How are the covers arranged in the cover montage?
Covers are ordered using an image-processing and clustering algorithm to put the most ‘similar’ covers together. This is always a bit of a judgement call, but it seems to work pretty well, inasmuch as styles of covers tend to go together, and you’ll see a number of situations where books in a series with very obviously the same style of cover, but different tones, are put next to each other.
There’s no one perfect way of ordering covers; it used to be just 1-100, but after discussions it became clear that we had an opportunity to add some more information – we have the Salesranks in the spreadsheet already, and if you want to see the covers in order, you can just go to the actual Top 100 page.
I tried sorting by ‘major color’ as well, which in some cases was useful, but talking to people suggested pretty strongly that they grouped covers by ‘style’ when they were doing their own research; e.g. they had ‘single man, facing front’, and ‘man and woman, facing each other’, ‘floating faces with text in middle’, and so on. So that’s what I’ve tried to recreate programmatically.
What genres in the Kindle Store are available?
Currently we’ve got the following:
One-Hour Romance (KSR)
Science Fiction Romance
Mystery, Thriller & Suspense
Science Fiction & Fantasy
Can you write newsletters for other categories?
Absolutely, depending on demand. Drop me an email, and let’s talk about what would be most useful for you.
What do you call a ‘genre’, and what do you call a ‘category’?
When I say category, I mean ‘the Amazon data structure which manifests itself on the Kindle Store as an entry in the list on the left-hand side of the website when you’re browsing books, and has a Top 100 etc., and on the back end has a ‘category ID’ (also called a ‘Browse Node ID in the API) that uniquely identifies it.
Categories have a hierarchical relationship, and in a few cases they converge – that is, a single category belongs to two different hierarchies (which is a pain, by the way, because there’s no list of those cases).
When I say genre, I mean ‘the subjective notion of genre as generally understood by authors and readers’. As authors we sometimes have headaches because some genres are clearly and comprehensively represented by categories (for instance, Western Romance), and others aren’t (for instance, small town romance). Furthermore, genres are subjective, non-exclusive, fuzzy-edged (e.g. women’s fiction vs. chick-lit) and rapidly changing (e.g. litRPG and reverse harem didn’t really exist 3-4 years ago, but now they’re important).
It’s often quite hard to define a genre by a string of words, though. Some genres like ‘litRPG’ or ‘mpreg’ are more straightforward, because they are pretty much guaranteed to have those words in them somewhere (‘gamelit’ notwithstanding).
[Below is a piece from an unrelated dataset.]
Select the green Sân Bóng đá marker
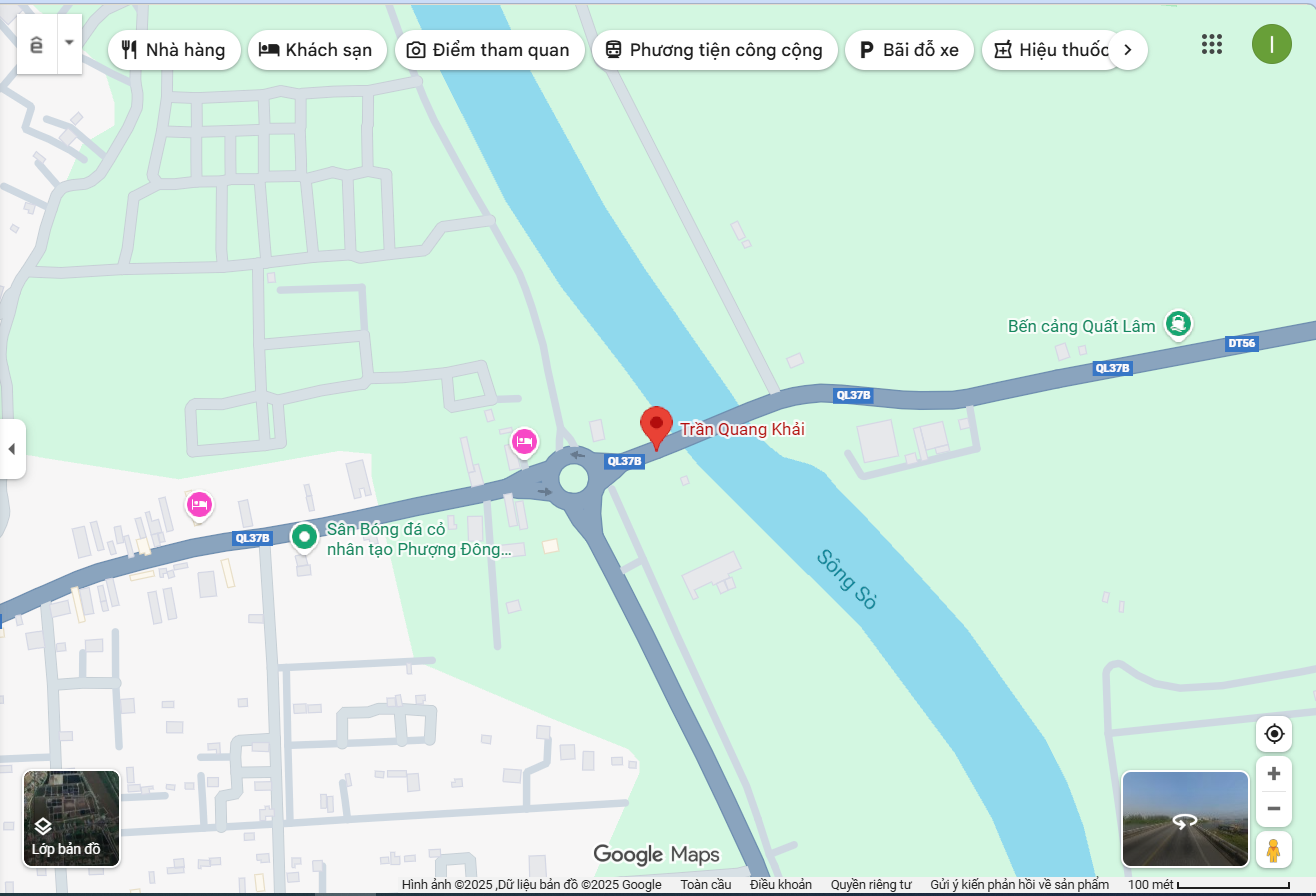The height and width of the screenshot is (896, 1316). 304,538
But other genres (for instance, JAFF as I understand from my colleagues) don’t have a single word or set of words you can guarantee are in the title/blurb/keywords. The important thing here is that this isn’t computer knowledge; it’s market knowledge. We still need to read and research to understand the market; it’s just that with easy access to data we can do it much more efficiently, and be more confident that we haven’t missed anything.